Yesterday, I was touched – in my opinion, inappropriately – by a TSA agent at LAX.

I’m not going to talk about it in detail until I can speak with an attorney, but I’ve spent much of the last 24 hours replaying it over and over in my mind, and though some of the initial outrage has faded, I still feel sick and angry when I think about it.

What I want to say today is this: I believe that the choice we are currently given by the American government when we need to fly is morally wrong, unconstitutional, and does nothing to enhance passenger safety.

I further believe that when I choose to fly, I should not be forced to choose between submitting myself to a virtually-nude scan (and exposing myself to uncertain health risks due to radiation exposure*), or enduring an aggressive, invasive patdown where a stranger puts his hands in my pants, and makes any contact at all with my genitals.

When I left the security screening yesterday, I didn’t feel safe. I felt violated, humiliated, assaulted, and angry. I felt like I never wanted to fly again. I was so furious and upset, my hands shook for quite some time after the ordeal was over. I felt sick to my stomach for hours.

This is wrong. Nobody should have to feel this way, just so we can get on an airplane. We have fundamental human and constitutional rights in America, and among those rights is a reasonable expectation of personal privacy, and freedom from unreasonable searches. I can not believe that the TSA and its supporters believe that what they are doing is reasonable and appropriate. Nobody should have to choose between a virtually-nude body scan or an aggressive, invasive patdown where a stranger puts his or her hands inside your pants and makes any contact at all with your genitals or breasts as a condition of flying.

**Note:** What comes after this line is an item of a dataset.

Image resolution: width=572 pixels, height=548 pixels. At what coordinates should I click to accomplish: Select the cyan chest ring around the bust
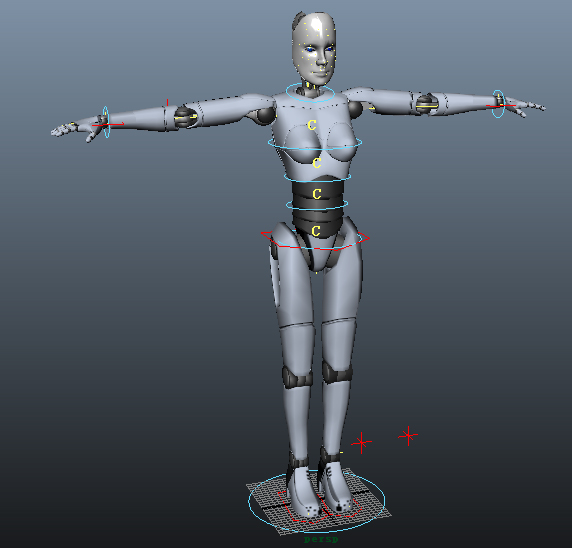pyautogui.click(x=315, y=143)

I do not have the luxury of simply refusing to fly unless and until this policy changes. I have to travel dozens of times a year for work, and it simply isn’t practical to travel any other way. Airlines know that I am not unique in this regard, so they have no incentive to take a stand on their customers’ behalf. Our government also knows this, so our Congressmen and Congresswomen have no incentive to stand up for the rights and freedoms of their constituencies against powerful and politically-connected lobbyists like the former head of the TSA. This is also wrong.

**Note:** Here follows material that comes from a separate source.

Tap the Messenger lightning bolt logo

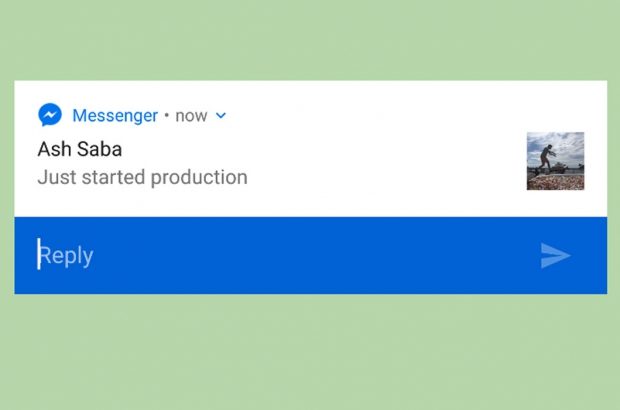tap(50, 115)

I have to travel back into the USA next week, and I’ll be back and forth between Los Angeles and Vancouver for much of the next several months. When I think about all this travel, I feel helpless, disempowered, and victimized by the airlines and the TSA … and I’m one of the lucky passengers who has never been sexually assaulted. I can’t imagine what it must feel like for someone who has been the victim of sexual violence to know that they are faced with the same two equally-unacceptable choices that I faced yesterday, and will likely face whenever I fly in the future.

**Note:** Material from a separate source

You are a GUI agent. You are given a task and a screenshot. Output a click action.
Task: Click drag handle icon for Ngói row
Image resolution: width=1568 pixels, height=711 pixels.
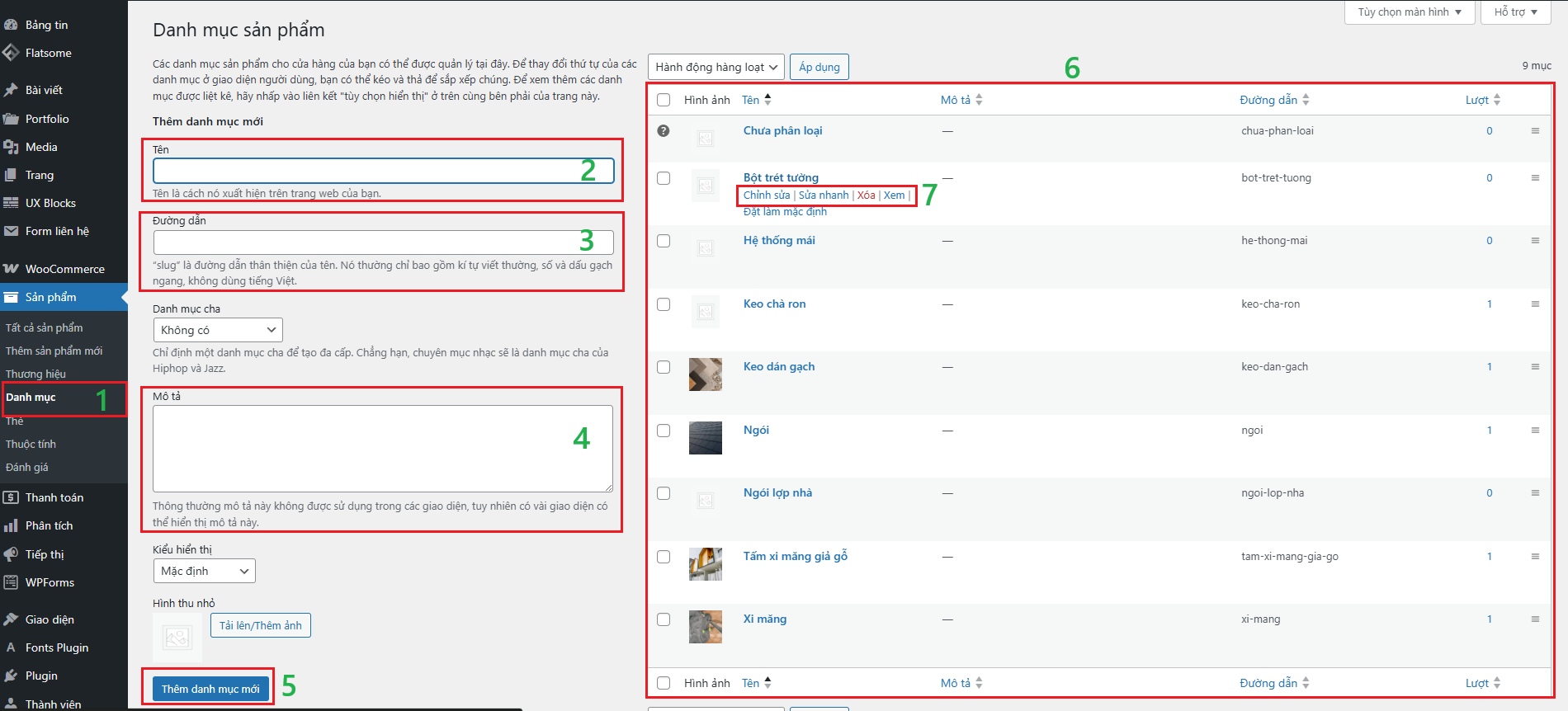point(1535,431)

It’s fundamentally wrong that any government can force its citizens to submit to totally unreasonable searches so we have the “freedom” to travel. It is fundamentally wrong that the voices of these same citizens are routinely ignored, our feelings marginalized, and our concerns mocked.

I don’t know what we can do to change this, but we must do something. I’m writing letters to all of my congressional representatives, contacting an attorney, and reaching out to the ACLU when I get home. I am not optimistic that anything will change, because I feel like the system is institutionally biased against individuals like me … but maybe if tens of thousands of travelers express our outrage at this treatment, someone will be forced to listen.

To add one more thing: I don’t believe that all TSA officersare automatically bad people (though we’ve seen that at least some are). For example, I recently flew out of Seattle, opted-out, and got a non-invasive, professional, polite patdown. It was still annoying, but at least my genitals weren’t touched in any way, which was decidedly not the case yesterday. I realize that most TSA officers are doing the best they can in a job that requires them to interact with people who automatically dislike them and what they represent. It isn’t the individual officer who is the problem; it’s the policies he or she is instructed to carry out that need to change.

* The TSA recently admitted that the amount of radiation passengers are exposed to in backscatter scanners was 10 times more than they originally claimed. The TSA claims that the scanners are still safe, but what else would we expect them to claim?

***

As a victim of abuse, airport security measures have caused me a lot of distress in the past, and since the new pat downs have been instigated I’ve stayed away from flying altogether (which is problematic given that my family reside overseas). I’m therefore very grateful to former SG editor and Geek In Review contributor Wil Wheaton (@wilw) for allowing us to repost this essay, which was first published on his blog on April 6th. – Nicole Powers, SG Ed

Trackbacks

  1. […] Wil Wheaton wrote of his unpleasant TSA experience right on this very blog back in April, 2011: “I believe that the choice we are currently given by the American government when we need to fly is morally wrong, unconstitutional, and does nothing to enhance passenger safety. […]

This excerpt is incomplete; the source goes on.